» Material for this task

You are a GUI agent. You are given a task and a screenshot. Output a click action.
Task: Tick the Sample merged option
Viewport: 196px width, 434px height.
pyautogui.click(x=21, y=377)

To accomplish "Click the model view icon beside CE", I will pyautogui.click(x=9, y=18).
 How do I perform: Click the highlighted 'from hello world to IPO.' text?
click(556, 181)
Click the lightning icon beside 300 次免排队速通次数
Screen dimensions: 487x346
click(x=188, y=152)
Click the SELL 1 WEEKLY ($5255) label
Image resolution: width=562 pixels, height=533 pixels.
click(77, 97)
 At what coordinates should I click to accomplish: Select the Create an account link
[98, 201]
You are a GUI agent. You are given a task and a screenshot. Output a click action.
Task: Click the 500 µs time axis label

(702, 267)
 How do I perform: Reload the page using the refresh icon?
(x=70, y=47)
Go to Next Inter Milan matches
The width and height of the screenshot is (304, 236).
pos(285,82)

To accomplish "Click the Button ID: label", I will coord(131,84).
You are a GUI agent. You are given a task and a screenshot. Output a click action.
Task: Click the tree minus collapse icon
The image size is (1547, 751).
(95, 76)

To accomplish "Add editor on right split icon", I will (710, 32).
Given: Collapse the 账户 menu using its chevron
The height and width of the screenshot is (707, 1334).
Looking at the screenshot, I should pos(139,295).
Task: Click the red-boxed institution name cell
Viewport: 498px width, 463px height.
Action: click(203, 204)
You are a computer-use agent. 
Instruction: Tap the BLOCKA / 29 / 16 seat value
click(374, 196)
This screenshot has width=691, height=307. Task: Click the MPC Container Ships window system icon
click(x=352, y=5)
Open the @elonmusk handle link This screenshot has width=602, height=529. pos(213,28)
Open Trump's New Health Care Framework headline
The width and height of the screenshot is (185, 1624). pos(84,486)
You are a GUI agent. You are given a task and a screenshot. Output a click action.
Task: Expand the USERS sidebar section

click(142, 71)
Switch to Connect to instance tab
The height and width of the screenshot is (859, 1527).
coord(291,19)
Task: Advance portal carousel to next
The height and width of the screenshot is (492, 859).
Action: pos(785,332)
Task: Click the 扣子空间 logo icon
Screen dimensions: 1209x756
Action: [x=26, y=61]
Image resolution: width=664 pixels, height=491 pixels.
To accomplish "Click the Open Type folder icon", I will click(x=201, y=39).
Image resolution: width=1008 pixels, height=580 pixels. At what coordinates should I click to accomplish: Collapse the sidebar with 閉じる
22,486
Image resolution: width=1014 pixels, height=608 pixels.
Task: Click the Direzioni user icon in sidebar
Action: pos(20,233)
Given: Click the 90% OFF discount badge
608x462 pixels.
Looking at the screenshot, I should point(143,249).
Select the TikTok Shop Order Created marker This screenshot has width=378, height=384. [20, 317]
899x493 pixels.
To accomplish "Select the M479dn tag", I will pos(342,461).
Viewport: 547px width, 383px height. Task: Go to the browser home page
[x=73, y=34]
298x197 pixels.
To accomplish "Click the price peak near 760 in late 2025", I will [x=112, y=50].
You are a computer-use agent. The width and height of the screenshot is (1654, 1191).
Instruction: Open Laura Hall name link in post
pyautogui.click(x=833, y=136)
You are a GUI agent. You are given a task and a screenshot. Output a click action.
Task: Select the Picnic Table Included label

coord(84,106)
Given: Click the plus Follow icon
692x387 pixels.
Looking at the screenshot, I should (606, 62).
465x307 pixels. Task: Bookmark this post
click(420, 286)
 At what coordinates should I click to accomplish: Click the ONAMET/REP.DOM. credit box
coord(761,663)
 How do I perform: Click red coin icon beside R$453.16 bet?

» Required task
Rewrite all the lines above, putting "interface agent" in place of each "GUI agent" and leaving everything else unchanged.

» Expected answer
You are a interface agent. You are given a task and a screenshot. Output a click action.
Task: Tick the Sample merged option
Viewport: 196px width, 434px height.
pyautogui.click(x=21, y=377)

To accomplish "Click the model view icon beside CE", I will pyautogui.click(x=9, y=18).
 How do I perform: Click the highlighted 'from hello world to IPO.' text?
click(556, 181)
Click the lightning icon beside 300 次免排队速通次数
Screen dimensions: 487x346
click(x=188, y=152)
Click the SELL 1 WEEKLY ($5255) label
Image resolution: width=562 pixels, height=533 pixels.
click(77, 97)
 At what coordinates should I click to accomplish: Select the Create an account link
[98, 201]
You are a interface agent. You are given a task and a screenshot. Output a click action.
Task: Click the 500 µs time axis label

(702, 267)
 How do I perform: Reload the page using the refresh icon?
(x=70, y=47)
Go to Next Inter Milan matches
The width and height of the screenshot is (304, 236).
pos(285,82)

To accomplish "Click the Button ID: label", I will coord(131,84).
You are a interface agent. You are given a task and a screenshot. Output a click action.
Task: Click the tree minus collapse icon
The image size is (1547, 751).
(95, 76)

To accomplish "Add editor on right split icon", I will (710, 32).
Given: Collapse the 账户 menu using its chevron
The height and width of the screenshot is (707, 1334).
Looking at the screenshot, I should pos(139,295).
Task: Click the red-boxed institution name cell
Viewport: 498px width, 463px height.
Action: click(203, 204)
You are a computer-use agent. 
Instruction: Tap the BLOCKA / 29 / 16 seat value
click(374, 196)
This screenshot has width=691, height=307. Task: Click the MPC Container Ships window system icon
click(x=352, y=5)
Open the @elonmusk handle link This screenshot has width=602, height=529. pos(213,28)
Open Trump's New Health Care Framework headline
The width and height of the screenshot is (185, 1624). pos(84,486)
You are a interface agent. You are given a task and a screenshot. Output a click action.
Task: Expand the USERS sidebar section

click(142, 71)
Switch to Connect to instance tab
The height and width of the screenshot is (859, 1527).
coord(291,19)
Task: Advance portal carousel to next
The height and width of the screenshot is (492, 859).
Action: pos(785,332)
Task: Click the 扣子空间 logo icon
Screen dimensions: 1209x756
Action: [x=26, y=61]
Image resolution: width=664 pixels, height=491 pixels.
To accomplish "Click the Open Type folder icon", I will click(x=201, y=39).
Image resolution: width=1008 pixels, height=580 pixels. At what coordinates should I click to accomplish: Collapse the sidebar with 閉じる
22,486
Image resolution: width=1014 pixels, height=608 pixels.
Task: Click the Direzioni user icon in sidebar
Action: pos(20,233)
Given: Click the 90% OFF discount badge
608x462 pixels.
Looking at the screenshot, I should point(143,249).
Select the TikTok Shop Order Created marker This screenshot has width=378, height=384. [20, 317]
899x493 pixels.
To accomplish "Select the M479dn tag", I will pos(342,461).
Viewport: 547px width, 383px height. Task: Go to the browser home page
[x=73, y=34]
298x197 pixels.
To accomplish "Click the price peak near 760 in late 2025", I will [x=112, y=50].
You are a computer-use agent. The width and height of the screenshot is (1654, 1191).
Instruction: Open Laura Hall name link in post
pyautogui.click(x=833, y=136)
You are a interface agent. You are given a task and a screenshot. Output a click action.
Task: Select the Picnic Table Included label

coord(84,106)
Given: Click the plus Follow icon
692x387 pixels.
Looking at the screenshot, I should (606, 62).
465x307 pixels. Task: Bookmark this post
click(420, 286)
 At what coordinates should I click to accomplish: Click the ONAMET/REP.DOM. credit box
coord(761,663)
 How do I perform: Click red coin icon beside R$453.16 bet?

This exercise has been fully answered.